*PROMPT:*
For this exercise, transcribe the records below without changing a word.

---+---

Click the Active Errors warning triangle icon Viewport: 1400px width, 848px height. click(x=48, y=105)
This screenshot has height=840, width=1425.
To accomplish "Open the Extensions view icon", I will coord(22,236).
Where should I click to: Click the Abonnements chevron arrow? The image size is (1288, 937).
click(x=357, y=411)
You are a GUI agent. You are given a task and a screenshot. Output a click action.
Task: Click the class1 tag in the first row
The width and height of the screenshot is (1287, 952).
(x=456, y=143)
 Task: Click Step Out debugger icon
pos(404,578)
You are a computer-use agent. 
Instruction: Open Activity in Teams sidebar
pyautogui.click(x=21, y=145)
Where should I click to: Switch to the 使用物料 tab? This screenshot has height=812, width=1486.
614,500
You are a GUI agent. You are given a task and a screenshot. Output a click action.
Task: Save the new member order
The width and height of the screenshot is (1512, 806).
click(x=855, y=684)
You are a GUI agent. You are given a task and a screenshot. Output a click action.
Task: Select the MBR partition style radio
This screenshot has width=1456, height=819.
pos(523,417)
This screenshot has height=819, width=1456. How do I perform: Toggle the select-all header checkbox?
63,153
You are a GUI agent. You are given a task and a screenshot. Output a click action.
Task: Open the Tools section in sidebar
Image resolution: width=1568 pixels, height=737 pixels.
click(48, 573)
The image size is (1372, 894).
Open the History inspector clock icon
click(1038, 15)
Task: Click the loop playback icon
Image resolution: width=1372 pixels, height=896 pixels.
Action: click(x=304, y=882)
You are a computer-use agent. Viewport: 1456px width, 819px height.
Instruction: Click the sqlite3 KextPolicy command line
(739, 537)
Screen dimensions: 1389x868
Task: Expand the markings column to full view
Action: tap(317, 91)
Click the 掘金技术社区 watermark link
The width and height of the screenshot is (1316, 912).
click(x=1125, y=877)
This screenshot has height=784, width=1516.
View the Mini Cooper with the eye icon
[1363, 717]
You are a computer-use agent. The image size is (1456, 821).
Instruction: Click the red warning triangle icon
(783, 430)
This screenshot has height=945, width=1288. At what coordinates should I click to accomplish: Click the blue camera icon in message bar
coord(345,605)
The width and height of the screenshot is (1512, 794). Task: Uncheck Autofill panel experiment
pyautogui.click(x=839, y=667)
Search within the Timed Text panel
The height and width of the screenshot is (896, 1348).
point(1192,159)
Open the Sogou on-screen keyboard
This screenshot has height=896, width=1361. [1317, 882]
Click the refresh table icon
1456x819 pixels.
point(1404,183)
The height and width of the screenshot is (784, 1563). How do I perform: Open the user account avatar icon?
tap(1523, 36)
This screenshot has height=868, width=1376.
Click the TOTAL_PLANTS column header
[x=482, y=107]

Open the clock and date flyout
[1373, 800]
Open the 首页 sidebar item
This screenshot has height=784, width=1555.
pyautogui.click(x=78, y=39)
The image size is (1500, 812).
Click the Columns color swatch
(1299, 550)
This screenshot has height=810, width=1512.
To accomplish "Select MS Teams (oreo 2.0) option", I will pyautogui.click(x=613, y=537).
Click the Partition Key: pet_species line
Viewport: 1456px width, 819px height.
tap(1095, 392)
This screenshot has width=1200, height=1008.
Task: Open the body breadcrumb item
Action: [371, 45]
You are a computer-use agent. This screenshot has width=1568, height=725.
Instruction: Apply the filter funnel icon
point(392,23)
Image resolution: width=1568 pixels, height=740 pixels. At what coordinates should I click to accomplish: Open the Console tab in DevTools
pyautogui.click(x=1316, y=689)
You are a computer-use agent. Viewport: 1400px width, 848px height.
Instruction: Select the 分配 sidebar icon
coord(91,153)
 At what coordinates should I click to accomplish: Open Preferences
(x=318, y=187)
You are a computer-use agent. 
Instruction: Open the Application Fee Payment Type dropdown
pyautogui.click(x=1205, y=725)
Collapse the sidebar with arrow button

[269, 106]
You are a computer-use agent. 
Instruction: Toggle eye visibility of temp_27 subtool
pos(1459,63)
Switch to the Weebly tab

---+---

*ANSWER:*
Click the Active Errors warning triangle icon Viewport: 1400px width, 848px height. click(x=48, y=105)
This screenshot has height=840, width=1425.
To accomplish "Open the Extensions view icon", I will coord(22,236).
Where should I click to: Click the Abonnements chevron arrow? The image size is (1288, 937).
click(x=357, y=411)
You are a GUI agent. You are given a task and a screenshot. Output a click action.
Task: Click the class1 tag in the first row
The width and height of the screenshot is (1287, 952).
(x=456, y=143)
 Task: Click Step Out debugger icon
pos(404,578)
You are a computer-use agent. 
Instruction: Open Activity in Teams sidebar
pyautogui.click(x=21, y=145)
Where should I click to: Switch to the 使用物料 tab? This screenshot has height=812, width=1486.
614,500
You are a GUI agent. You are given a task and a screenshot. Output a click action.
Task: Save the new member order
The width and height of the screenshot is (1512, 806).
click(x=855, y=684)
You are a GUI agent. You are given a task and a screenshot. Output a click action.
Task: Select the MBR partition style radio
This screenshot has width=1456, height=819.
pos(523,417)
This screenshot has height=819, width=1456. How do I perform: Toggle the select-all header checkbox?
63,153
You are a GUI agent. You are given a task and a screenshot. Output a click action.
Task: Open the Tools section in sidebar
Image resolution: width=1568 pixels, height=737 pixels.
click(48, 573)
The image size is (1372, 894).
Open the History inspector clock icon
click(1038, 15)
Task: Click the loop playback icon
Image resolution: width=1372 pixels, height=896 pixels.
Action: click(x=304, y=882)
You are a computer-use agent. Viewport: 1456px width, 819px height.
Instruction: Click the sqlite3 KextPolicy command line
(739, 537)
Screen dimensions: 1389x868
Task: Expand the markings column to full view
Action: tap(317, 91)
Click the 掘金技术社区 watermark link
The width and height of the screenshot is (1316, 912).
click(x=1125, y=877)
This screenshot has height=784, width=1516.
View the Mini Cooper with the eye icon
[1363, 717]
You are a computer-use agent. The image size is (1456, 821).
Instruction: Click the red warning triangle icon
(783, 430)
This screenshot has height=945, width=1288. At what coordinates should I click to accomplish: Click the blue camera icon in message bar
coord(345,605)
The width and height of the screenshot is (1512, 794). Task: Uncheck Autofill panel experiment
pyautogui.click(x=839, y=667)
Search within the Timed Text panel
The height and width of the screenshot is (896, 1348).
point(1192,159)
Open the Sogou on-screen keyboard
This screenshot has height=896, width=1361. [1317, 882]
Click the refresh table icon
1456x819 pixels.
point(1404,183)
The height and width of the screenshot is (784, 1563). How do I perform: Open the user account avatar icon?
tap(1523, 36)
This screenshot has height=868, width=1376.
Click the TOTAL_PLANTS column header
[x=482, y=107]

Open the clock and date flyout
[1373, 800]
Open the 首页 sidebar item
This screenshot has height=784, width=1555.
pyautogui.click(x=78, y=39)
The image size is (1500, 812).
Click the Columns color swatch
(1299, 550)
This screenshot has height=810, width=1512.
To accomplish "Select MS Teams (oreo 2.0) option", I will pyautogui.click(x=613, y=537).
Click the Partition Key: pet_species line
Viewport: 1456px width, 819px height.
tap(1095, 392)
This screenshot has width=1200, height=1008.
Task: Open the body breadcrumb item
Action: [371, 45]
You are a computer-use agent. This screenshot has width=1568, height=725.
Instruction: Apply the filter funnel icon
point(392,23)
Image resolution: width=1568 pixels, height=740 pixels. At what coordinates should I click to accomplish: Open the Console tab in DevTools
pyautogui.click(x=1316, y=689)
You are a computer-use agent. Viewport: 1400px width, 848px height.
Instruction: Select the 分配 sidebar icon
coord(91,153)
 At what coordinates should I click to accomplish: Open Preferences
(x=318, y=187)
You are a computer-use agent. 
Instruction: Open the Application Fee Payment Type dropdown
pyautogui.click(x=1205, y=725)
Collapse the sidebar with arrow button

[269, 106]
You are a computer-use agent. 
Instruction: Toggle eye visibility of temp_27 subtool
pos(1459,63)
Switch to the Weebly tab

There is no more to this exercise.